"""

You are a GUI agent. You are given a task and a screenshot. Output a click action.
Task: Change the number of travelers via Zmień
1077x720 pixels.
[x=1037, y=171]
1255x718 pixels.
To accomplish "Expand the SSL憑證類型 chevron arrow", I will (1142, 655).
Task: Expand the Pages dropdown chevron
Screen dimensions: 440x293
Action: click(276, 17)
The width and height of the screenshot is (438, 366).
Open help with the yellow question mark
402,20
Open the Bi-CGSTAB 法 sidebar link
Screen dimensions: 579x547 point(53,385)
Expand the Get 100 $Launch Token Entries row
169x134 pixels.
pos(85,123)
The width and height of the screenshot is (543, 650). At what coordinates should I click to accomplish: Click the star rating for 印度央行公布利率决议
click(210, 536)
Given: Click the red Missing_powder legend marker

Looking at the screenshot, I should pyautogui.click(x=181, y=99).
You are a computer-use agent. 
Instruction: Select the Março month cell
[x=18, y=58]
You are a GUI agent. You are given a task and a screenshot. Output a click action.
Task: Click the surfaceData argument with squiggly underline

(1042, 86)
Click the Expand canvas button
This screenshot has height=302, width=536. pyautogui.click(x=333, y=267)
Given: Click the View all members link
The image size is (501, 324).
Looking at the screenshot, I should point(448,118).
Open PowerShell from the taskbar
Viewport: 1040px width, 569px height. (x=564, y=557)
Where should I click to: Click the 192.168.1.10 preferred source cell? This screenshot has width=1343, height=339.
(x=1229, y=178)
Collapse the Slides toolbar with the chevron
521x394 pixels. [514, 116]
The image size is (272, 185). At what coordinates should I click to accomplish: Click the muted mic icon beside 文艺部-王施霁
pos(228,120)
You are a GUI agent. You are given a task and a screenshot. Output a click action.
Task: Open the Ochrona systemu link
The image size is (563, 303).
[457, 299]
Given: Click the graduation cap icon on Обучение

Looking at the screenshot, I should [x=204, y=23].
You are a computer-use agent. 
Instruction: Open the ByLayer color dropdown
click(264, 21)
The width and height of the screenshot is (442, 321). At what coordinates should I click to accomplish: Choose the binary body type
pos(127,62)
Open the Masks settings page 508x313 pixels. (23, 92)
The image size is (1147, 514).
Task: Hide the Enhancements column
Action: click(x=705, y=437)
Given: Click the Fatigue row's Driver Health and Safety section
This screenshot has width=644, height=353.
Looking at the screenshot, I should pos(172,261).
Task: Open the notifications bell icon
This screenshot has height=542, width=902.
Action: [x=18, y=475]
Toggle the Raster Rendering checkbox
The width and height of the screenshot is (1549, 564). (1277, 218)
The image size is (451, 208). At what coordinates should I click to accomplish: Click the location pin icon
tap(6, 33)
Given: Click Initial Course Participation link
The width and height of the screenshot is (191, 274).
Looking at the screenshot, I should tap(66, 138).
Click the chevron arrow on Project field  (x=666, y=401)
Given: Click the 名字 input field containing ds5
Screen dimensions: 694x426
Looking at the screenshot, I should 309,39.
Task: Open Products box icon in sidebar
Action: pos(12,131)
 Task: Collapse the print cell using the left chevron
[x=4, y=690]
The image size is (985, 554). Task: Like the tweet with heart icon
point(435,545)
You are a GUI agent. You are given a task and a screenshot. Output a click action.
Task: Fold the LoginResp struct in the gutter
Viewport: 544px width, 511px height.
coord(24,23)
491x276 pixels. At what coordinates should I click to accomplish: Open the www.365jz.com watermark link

"""

Work instructions:
Using the records above, restate word for word the lines from the one with "Task: Change the" through the one with "Task: Open the Ochrona systemu link", both included.

Expected answer:
Task: Change the number of travelers via Zmień
1077x720 pixels.
[x=1037, y=171]
1255x718 pixels.
To accomplish "Expand the SSL憑證類型 chevron arrow", I will (1142, 655).
Task: Expand the Pages dropdown chevron
Screen dimensions: 440x293
Action: click(276, 17)
The width and height of the screenshot is (438, 366).
Open help with the yellow question mark
402,20
Open the Bi-CGSTAB 法 sidebar link
Screen dimensions: 579x547 point(53,385)
Expand the Get 100 $Launch Token Entries row
169x134 pixels.
pos(85,123)
The width and height of the screenshot is (543, 650). At what coordinates should I click to accomplish: Click the star rating for 印度央行公布利率决议
click(210, 536)
Given: Click the red Missing_powder legend marker

Looking at the screenshot, I should pyautogui.click(x=181, y=99).
You are a computer-use agent. 
Instruction: Select the Março month cell
[x=18, y=58]
You are a GUI agent. You are given a task and a screenshot. Output a click action.
Task: Click the surfaceData argument with squiggly underline

(1042, 86)
Click the Expand canvas button
This screenshot has height=302, width=536. pyautogui.click(x=333, y=267)
Given: Click the View all members link
The image size is (501, 324).
Looking at the screenshot, I should point(448,118).
Open PowerShell from the taskbar
Viewport: 1040px width, 569px height. (x=564, y=557)
Where should I click to: Click the 192.168.1.10 preferred source cell? This screenshot has width=1343, height=339.
(x=1229, y=178)
Collapse the Slides toolbar with the chevron
521x394 pixels. [514, 116]
The image size is (272, 185). At what coordinates should I click to accomplish: Click the muted mic icon beside 文艺部-王施霁
pos(228,120)
You are a GUI agent. You are given a task and a screenshot. Output a click action.
Task: Open the Ochrona systemu link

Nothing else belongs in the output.